21 January 2023

Foreign Affairs: “Why India can’t replace China”

Start with the structural advantages. Commanding a territory that is nine times larger than Germany and a population that will soon overtake China’s as the world’s largest, India is one of the few countries that is big enough to house many large-scale industries, producing initially for global markets and ultimately for the burgeoning domestic market. Moreover, it is an established democracy with a long legal tradition and a notably young, talented, and English-speaking work force. And India also has some considerable achievements to its credit: its physical infrastructure has improved dramatically in recent years, while its digital infrastructure—particularly its financial payments system—has in some ways surpassed that of the United States.


If India really is the promised land, however, these examples should be joined by many others. International firms should be lining up to shift their production to the subcontinent, while domestic firms boost their investments to cash in on the boom. Yet there is little sign that either of these things is happening. By many measures, the economy is still struggling to regain its pre-pandemic footing.

Take India’s GDP. It is true—as enthusiastic commentators never cease to point out—that growth over the past two years has been exceptionally rapid, higher than any other major country. But this is largely a statistical illusion. Left out is that during the first year of the pandemic, India suffered the worst contraction in output of any large developing country. Measured relative to 2019, GDP today is just 7.6 percent larger, compared with 13.1 percent in China and 4.6 percent in the slow-growing United States. In effect, India’s annual growth rate over the past three years has been just two and a half percent, far short of the seven percent annual rate that the country considers to be its growth potential. The performance of the industrial sector has been weaker still.

Arvind Subramanian & Josh Felman

The article presents a range of valid points, from the uneven playing field, where the government may change existing policies or enforce them selectively to favor “national champions”, to large income inequality, dampening domestic demand. But I would argue there’s a more straightforward reason for the reluctance to replace China with India: having been reliant on Chinese manufacturing for decades – and now being caught in the crossfire between rising Chinese ambitions and American sanctions – companies are not keen to repeat the experience in India.
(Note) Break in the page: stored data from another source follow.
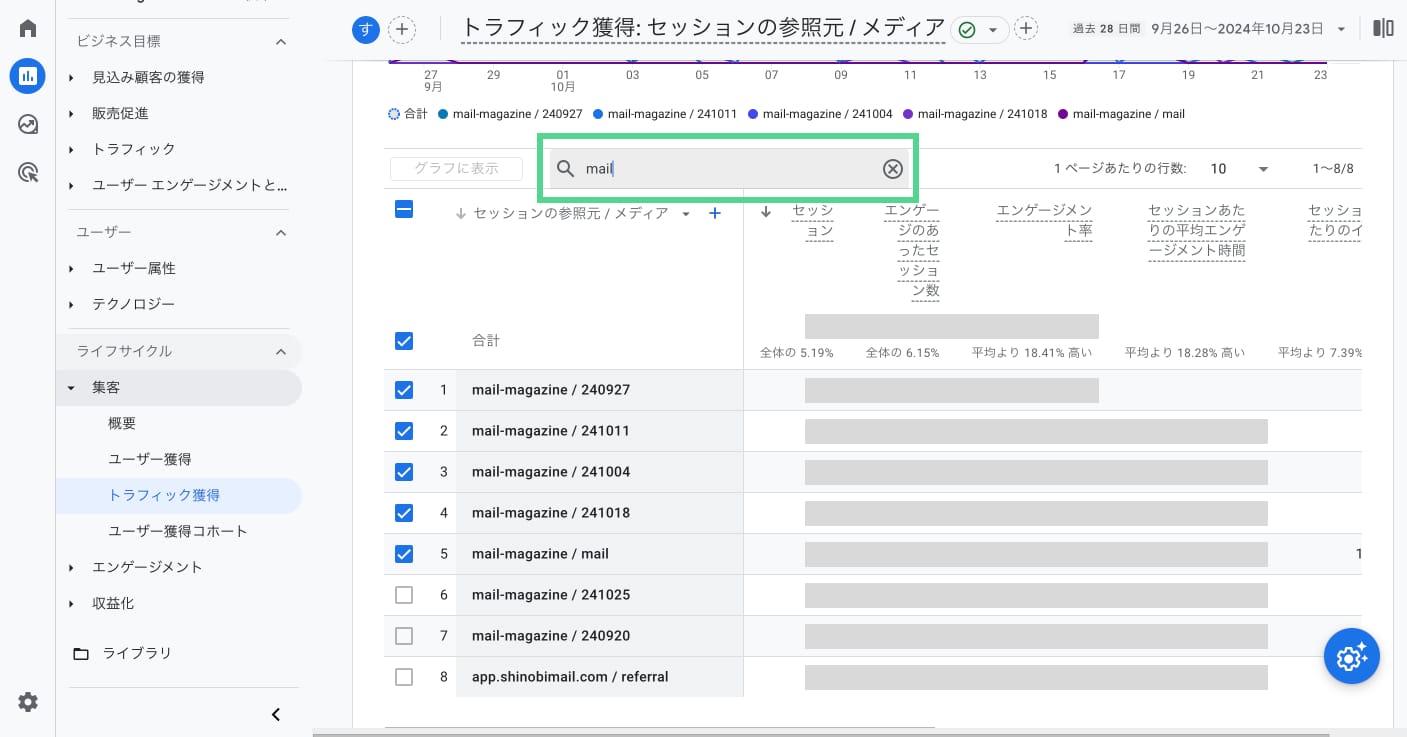Open the date range picker dropdown
Viewport: 1407px width, 737px height.
tap(1341, 30)
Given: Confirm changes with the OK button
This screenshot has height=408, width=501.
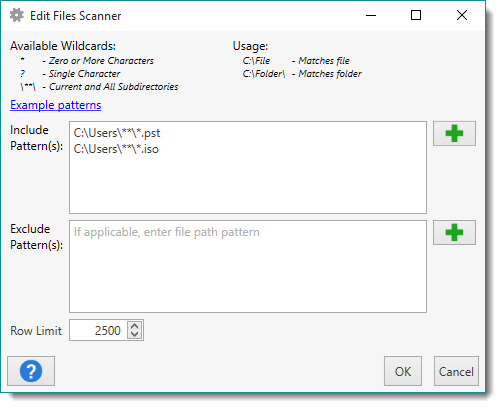Looking at the screenshot, I should coord(403,371).
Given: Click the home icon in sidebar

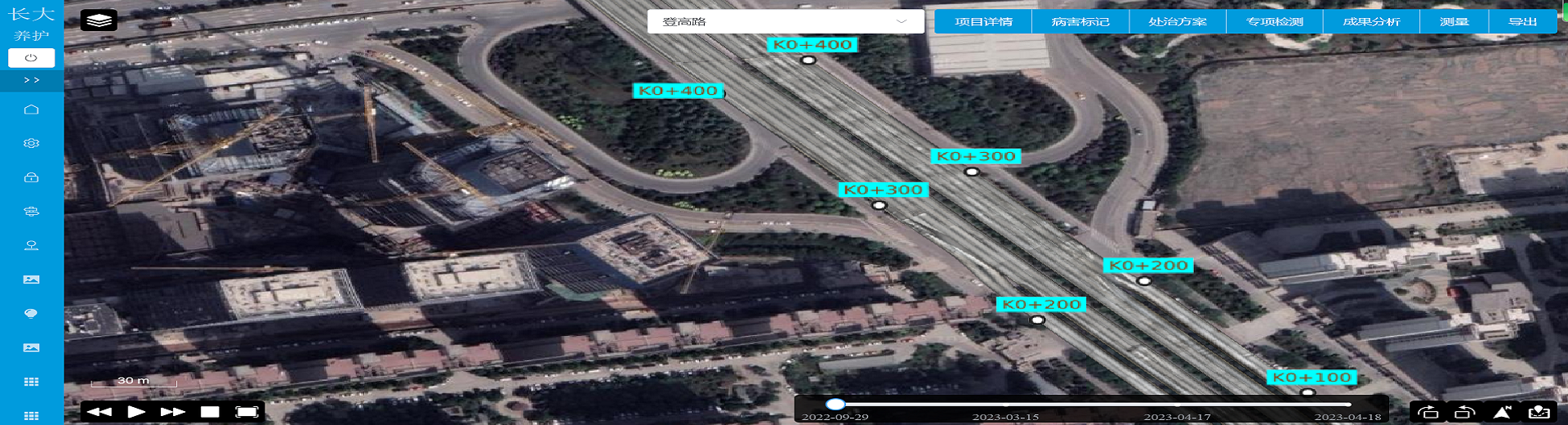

While the country may be a democracy on paper, its institutions are increasingly leaning autocratic, internal religious tensions are rising, and its foreign policy strives for a kind of vocal non-alignment that won’t win India any long-term friends.

Indian Finance Minister Nirmala Sitharaman at the Bombay Stock Exchange
A telecast of Indian Finance Minister Nirmala Sitharaman at the Bombay Stock Exchange, Mumbai, India, February 2020 Francis Mascarenhas / Reuters

In a sense, instead of being its strength, India’s size is developing into a weakness for attracting foreign investors. During its rise, the Chinese leadership at least attempted to play quiet and pliant with the West to secure its rapid economic growth. India’s overt policy seems to be ‘India first’ – which on some level is a legitimate position to take for internal politics, but won’t work that well for attracting external capital.

Why are global firms reluctant to shift their China operations to India? For the same reason that domestic firms are reluctant to invest: because the risks remain far too high.